President Pro Tempore of the Mississippi State Senate
- In office January 8, 1902 – January 1904
- Preceded by: John R. Dinsmore
- Succeeded by: E. H. Moore

Member of the Mississippi State Senate from the 12th district
- In office January 1920 – January 1932
- In office January 1892 – January 1904

Personal details
- Born: August 5, 1847 Eagle Bend, Mississippi
- Died: July 19, 1934 (aged 86) Eagle Bend, Mississippi
- Party: Democratic

= William Gwin Kiger =

American physician and Democratic politician

William Gwin Kiger (August 5, 1847 – July 19, 1934) was an American physician and Democratic politician. He represented the 12th District in the Mississippi State Senate from 1892 to 1904 and from 1920 to 1932, and served as the Senate's President Pro Tempore in 1902.

== Early life ==
William Gwin Kiger was born on August 5, 1847, on his father's plantation in Eagle Bend, Mississippi. He was the son of Colonel Basil G. Kiger, a plantation owner, and Carolyn Isabel (Gwin) Kiger. Kiger graduated from the University of Virginia and then graduated with a M. D. from Tulane University in 1876. Kiger became a farmer and physician. Kiger lived in the family plantation in Eagle Bend, Mississippi, for his entire life.

== Political career ==
In 1891, Kiger was nominated by the Democratic Party and elected to represent 12th District (Warren County) in the Mississippi State Senate for the 1892–1896 term. During this term, Kiger served as the chairman of the public health and quarantine committee. Also from 1892 to 1893, Kiger was the president of the Mississippi State Medical Association. He was re-elected in 1895 and served in the 1896–1900 term. During this term, Kiger was the chairman of the Senate's committee on corporations. In the Senate, Kiger also led the creation of the Mississippi Department of Public Health. From 1895 to after 1899, Kiger was the president of the Mississippi State Board of Health. In 1899, Kiger was one of 3 senators re-elected for the 1900–1904 term.
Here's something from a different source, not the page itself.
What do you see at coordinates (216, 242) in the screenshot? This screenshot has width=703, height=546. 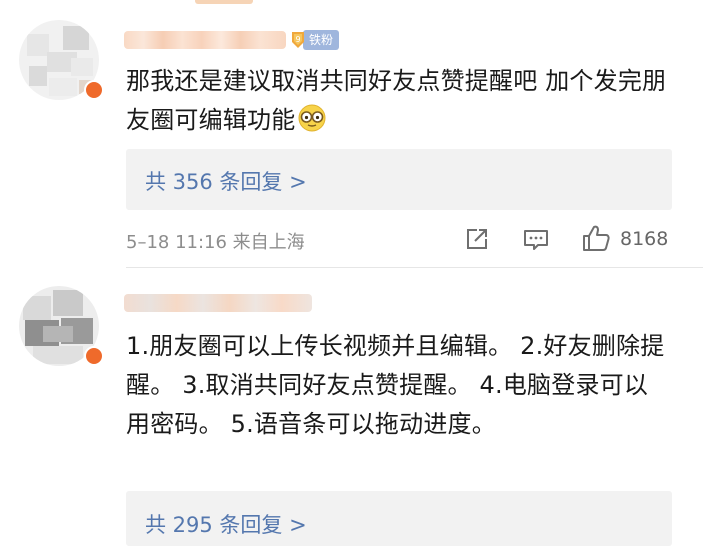 I see `timestamp-location: 5–18 11:16 来自上海` at bounding box center [216, 242].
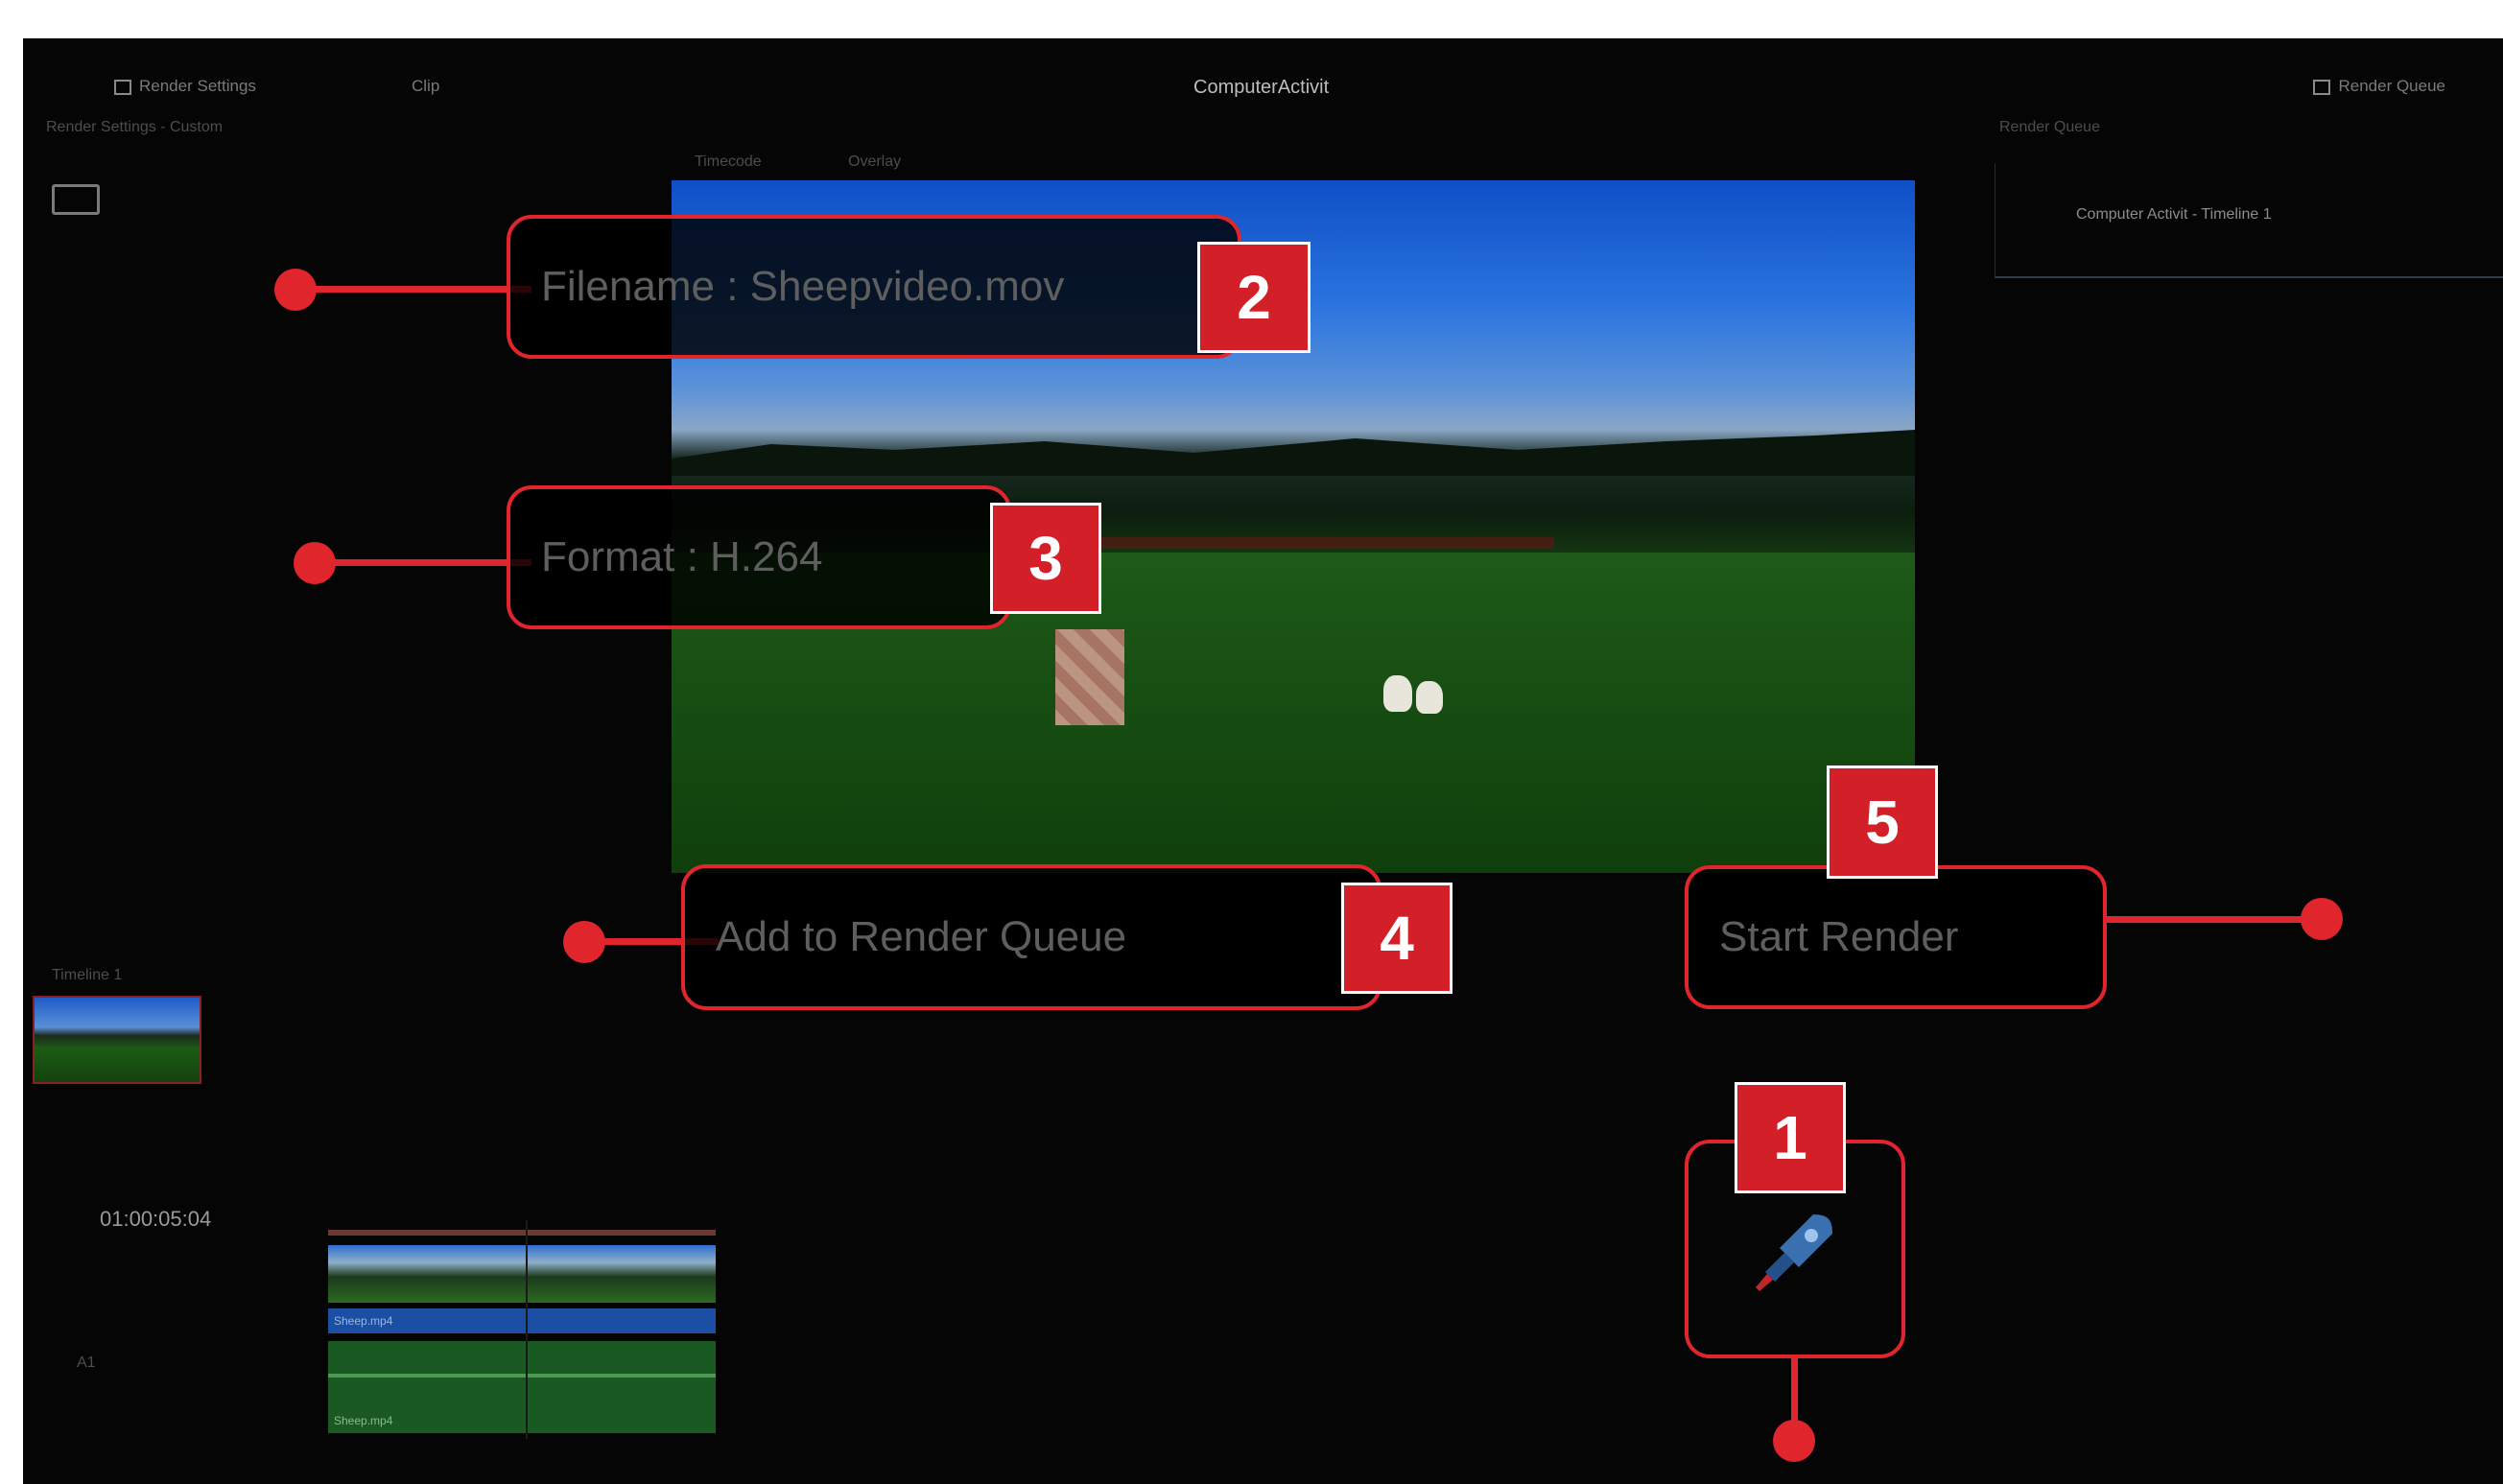  What do you see at coordinates (1090, 677) in the screenshot?
I see `viewer-pixelated-object` at bounding box center [1090, 677].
On the second day of the 1902 session (January 8), after the death (in April 1900) of incumbent President Pro Tempore John R. Dinsmore, an election was held among the senators to replace him. Kiger and E. H. Moore were nominated for the position, but Moore asked for his name to be withdrawn. Kiger then won the election and became the Senate's President pro tempore for the 1902 session.

In 1919, Kiger was elected to represent the 12th District for the 1920-1924 term. During this term, Kiger was the chairman of the Fisheries and Game Committee as well as the Oyster Industry Committee. Kiger was re-elected in 1923 and served in the 1924-1928 term. He was re-elected to the Senate in 1927 and served in the 1928-1932 term.

Kiger died on the morning of July 19, 1934, in Eagle Bend, Mississippi.

== Personal life ==
Kiger was a member of the Episcopal Church. He never married.